Even When It Hurts -- Lent 2021 Devotional Book

Read: Psalms 120-121

I look up to the hills, but where does my help come from? My help comes from the Lord, who made heaven and earth.
-Psalm 121:1-2

These two psalms are among the Psalms of Ascent that may have been used liturgically as people approached the temple in Jerusalem. Jerusalem, the city on a hill, was always approached by going up. “Going up” bears metaphorical meaning as well. One ascends to meet God on high. One ascends into greater capacity for faithfulness to the covenant. One ascends into more compassionate expression of virtue. Both of these psalms presume that one begins below, the place of lament, and expresses a desire to ascend.

In the first one, the psalmist finds himself among untruthful people. How can one trust those who do not deal in truth? Deception unravels the social structures that provide security, it is a way of waging war. The psalmist foresees God’s punishment accurately, as the fruit of their own untrustworthy labors. They will go to war and pay the price. He, however, wants peace. One can imagine the psalmist trusting that he, too, will reap the fruits of his labor: peace.

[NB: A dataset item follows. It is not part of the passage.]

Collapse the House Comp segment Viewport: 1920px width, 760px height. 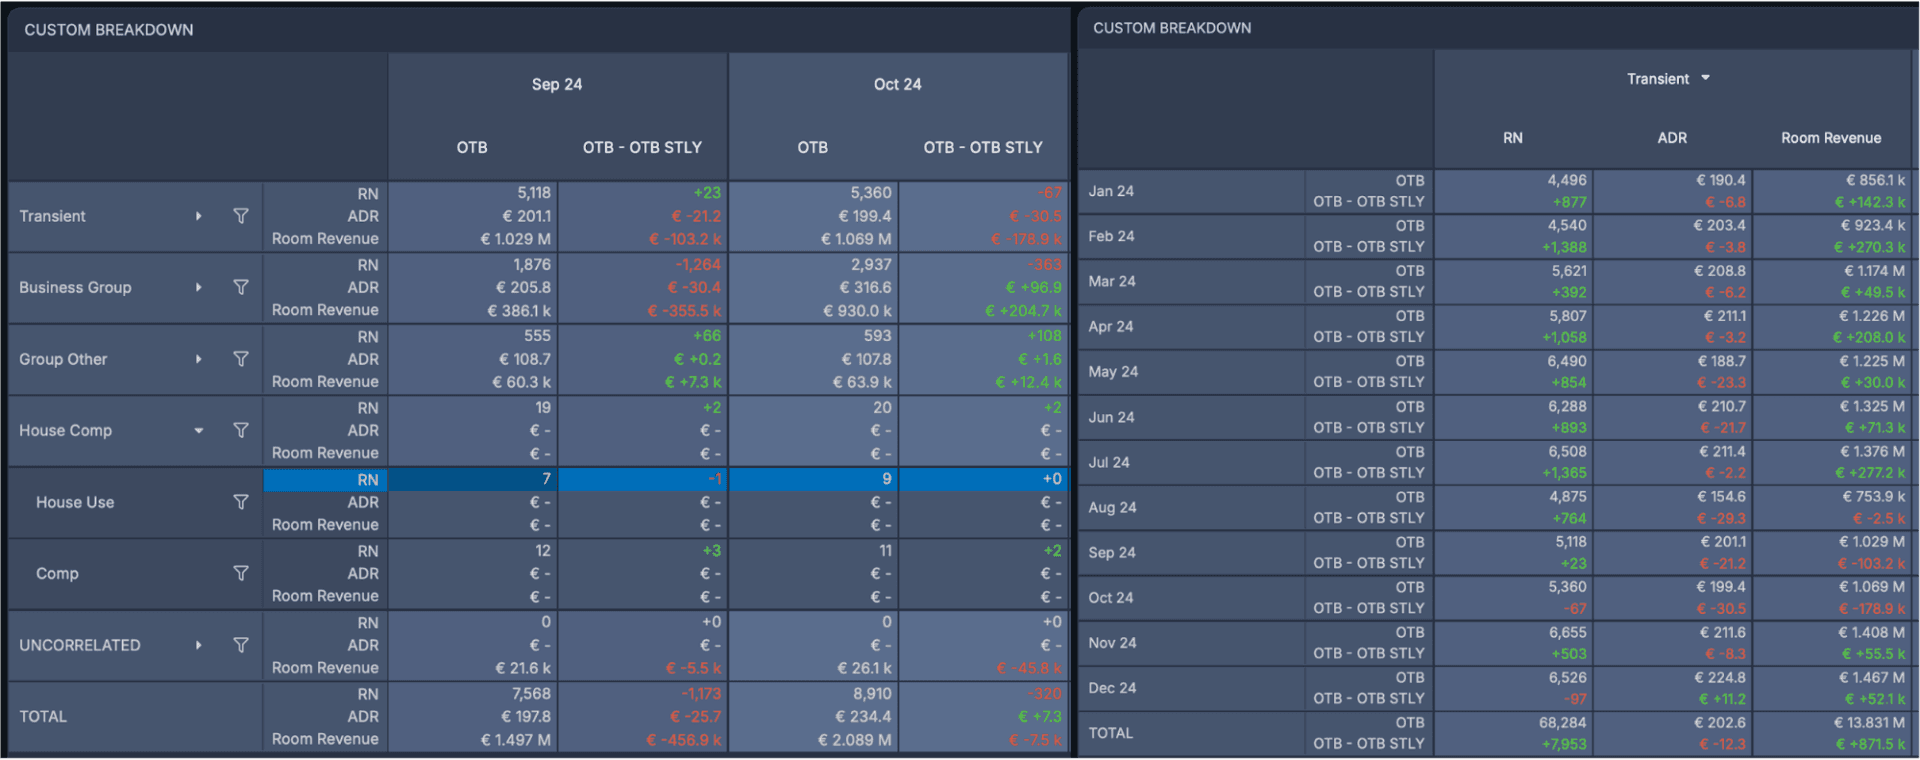199,431
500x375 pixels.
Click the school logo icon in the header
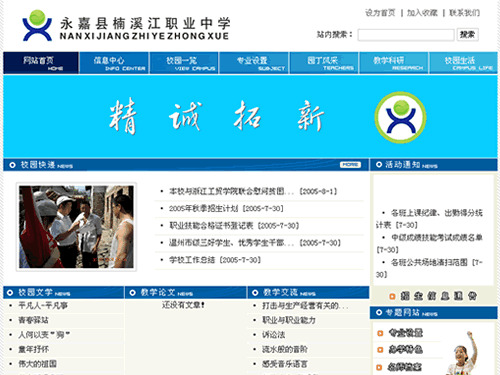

The second psalm begins outside the city gates, looking up toward Jerusalem. The psalmist stands outside, among the defiled and defiling nations, yet he puts his trust in the Lord, the one “who made heaven and earth,”—not Baal, the god of thunder, rain, and fertility, or any of the other Canaanite gods to which surrounding hills had been sacred. He takes his comfort and security in the God worshipped on the holy temple mount.

In today’s world there is a lot of talk, but is it trustworthy? Does it build trust or tear it down? Does it look to the true source of truth, or the hundred lesser gods of our day? We, too, stand in a place we would rather ascend out of. The psalmists name our place because they share it. We can share their hope as well. We, too, can “strive for justice and peace” as our Baptismal Covenant says, knowing that as we do so, God, the ever-vigilant one who never sleeps, who is not caught off guard by untruth or violence, will guard us as we come and go, “both now and forever.”

Loving God, we live in a world full of deceit and war. Shine the truth of your love as a beacon on a hill to guide us up the path to where your beloved community lives in truth and peace. Amen.